Erstmals in Deutschland präsentiert C/O Berlin eine umfassende Ausstellung zum Gesamtwerk von Viktoria Binschtok. Die Ausstellung wurde von Ann-Christin Bertrand kuratiert.

> Zur Ausstellung ist ein Reader erschienen mit Texten von Charlotte Cotton, Joshua Chang, Matthias Harder und Laurel Pta. 

Viktoria Binschtok, geboren 1972 in Moskau, aufgewachsen in Minden/Westfalen, studierte künstlerische Fotografie an der Hochschule für Grafik und Buchkunst Leipzig und war Meisterschülerin bei Prof. Timm Rautert. Ihre Arbeiten wurden national und international ausgestellt – unter anderem im Museum Folkwang Essen, dem Kunstverein Göttingen, im Centre Pompidou Metz, der Kunsthalle im Lipsiusbau Dresden, im Pier 24 San Francisco, der Schirn Kunsthalle Frankfurt, bei Arts Santa Monica Barcelona, der Bergen Kunsthall Norwegen, im Frankfurter Kunstverein und bei Les Rencontres d‘Arles. Viktoria Binschtok lebt und arbeitet in Berlin.

Mit der Ausstellungsreihe Thinking about Photography schafft C/O Berlin ein für Berlin vollkommen neues Format und legt bewusst den Fokus auf aktuelle Tendenzen der zeitgenössischen Fotografie. Seit jeher war die Fotografie ein stark durch technische Entwicklungen beeinflusstes Medium, welches in der noch relativ jungen Fotografiegeschichte zu konstanter Weiterentwicklung und Veränderung des Mediums geführt hat.
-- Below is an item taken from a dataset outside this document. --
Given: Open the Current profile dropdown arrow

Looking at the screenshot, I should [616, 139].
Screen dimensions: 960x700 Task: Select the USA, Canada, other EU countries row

Seit der Digitalisierung ist die Fotografie erneut in einem Transitionsprozess begriffen, dessen Auswirkungen und Folgen erst langsam sichtbar werden und somit auf internationaler Experten- und Künstlerebene seit einigen Jahren intensiv diskutiert werden. „Thinking about Photography“ gibt zukünftig mit bis zu drei Ausstellungen pro Jahr Anlass, über neue Tendenzen und künstlerische Entwicklungen innerhalb des Mediums Fotografie zu reflektieren. Neue Produktions-, Wahrnehmungs-, und Präsentationsformen werden dabei in den Fokus gerückt, um stärker auch die Zukunft des Mediums im Blick zu haben.